Dr.Web self-protection becomes more vigilant

[pjb024]

November 17, 2009

Doctor Web updated components of the Dr.Web SelfPROtect module used in its single-user anti-virus solutions. Self-protection of Dr.Web anti-viruses has been enhanced with the integrity control.

Now if the self-protection is enabled, all unsigned processes attempting to start from the anti-virus installation directory will get into the untrusted list. If the digital signature of the process starting from the Dr.Web installation directory has been corrupted, the new feature will not allow the process to start. If an integrity breach is detected, a user will receive a corresponding notification from the anti-virus.

The self-protection mechanism of Dr.Web single-user anti-virus solutions will be updated automatically You will need to reboot your system after updating.

http://news.drweb.com/

That's all nice and dandy, but when is Dr Web gonna look like it's not from the early 80's?

[Fajo]

Quote:

Originally Posted by pjb024

November 17, 2009

Doctor Web updated components of the Dr.Web SelfPROtect module used in its single-user anti-virus solutions. Self-protection of Dr.Web anti-viruses has been enhanced with the integrity control.

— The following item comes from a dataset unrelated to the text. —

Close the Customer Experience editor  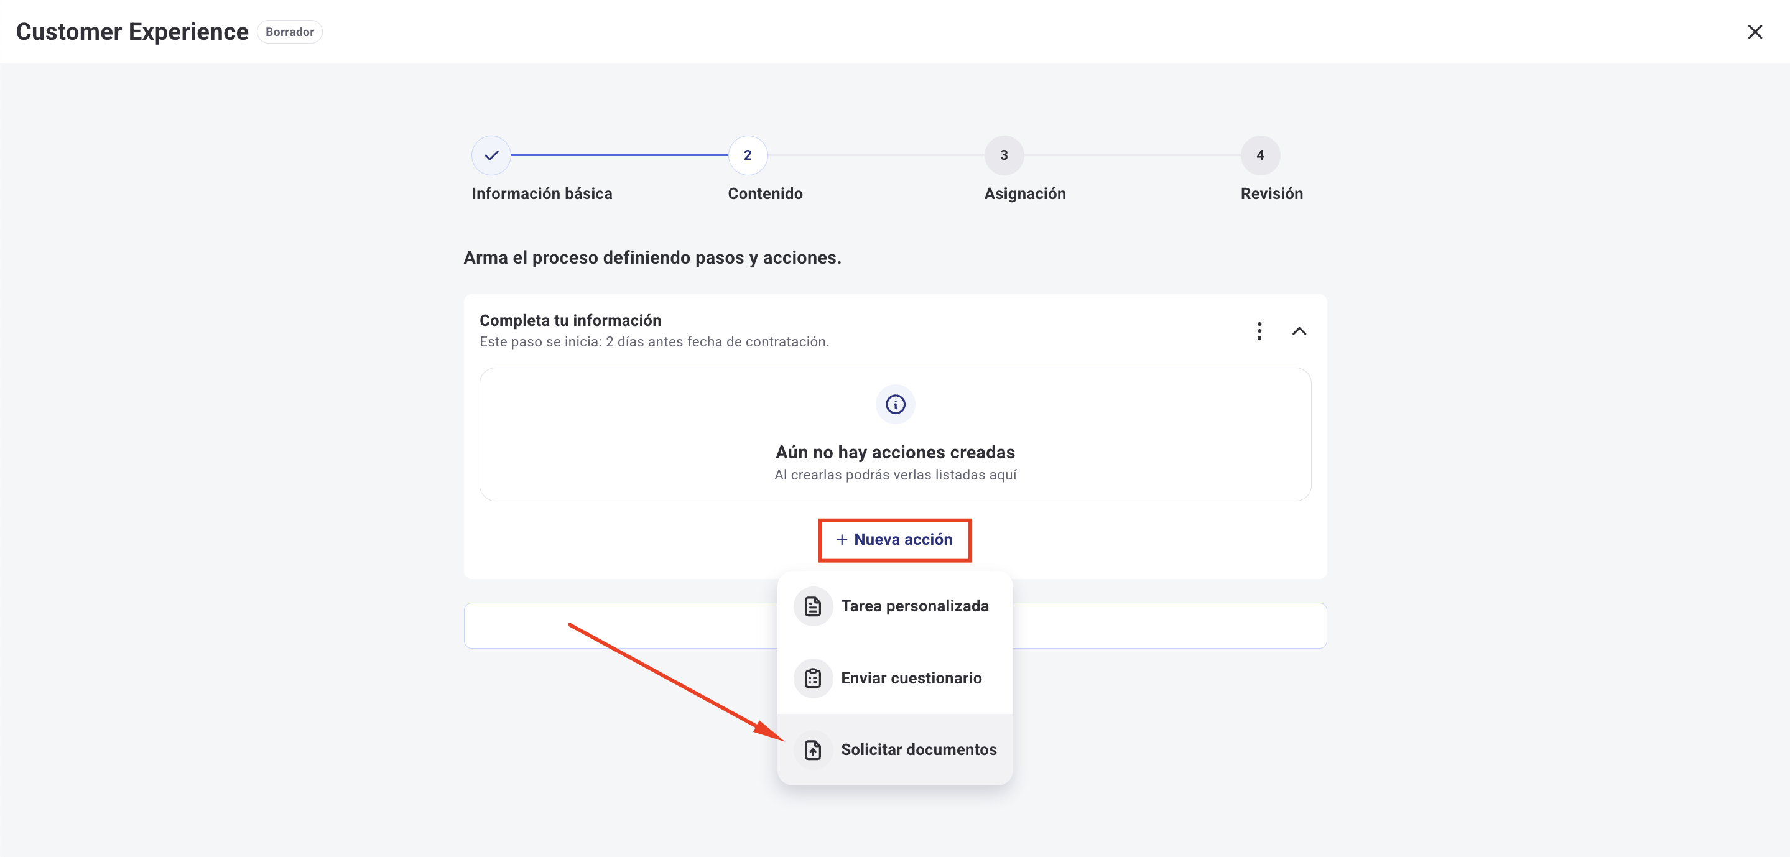point(1755,31)
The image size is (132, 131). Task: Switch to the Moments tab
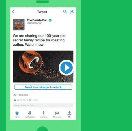tap(43, 114)
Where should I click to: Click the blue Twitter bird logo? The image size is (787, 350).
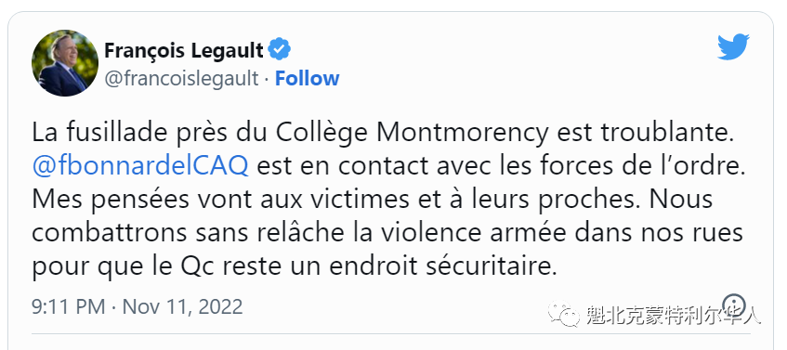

Now if the self-protection is enabled, all unsigned processes attempting to start from the anti-virus installation directory will get into the untrusted list. If the digital signature of the process starting from the Dr.Web installation directory has been corrupted, the new feature will not allow the process to start. If an integrity breach is detected, a user will receive a corresponding notification from the anti-virus.

The self-protection mechanism of Dr.Web single-user anti-virus solutions will be updated automatically You will need to reboot your system after updating.

http://news.drweb.com/

Sigh back to the self protection Again... I wish they would work on something a little more important, like detections. And no this is not a hit at Web, I would rather see the product have less use for protection because it did not let it in the door in the first place. But they just seem to be stuck on one thing for the time being.

[pjb024]

Quote:

Originally Posted by disinter1

That's all nice and dandy, but when is Dr Web gonna look like it's not from the early 80's?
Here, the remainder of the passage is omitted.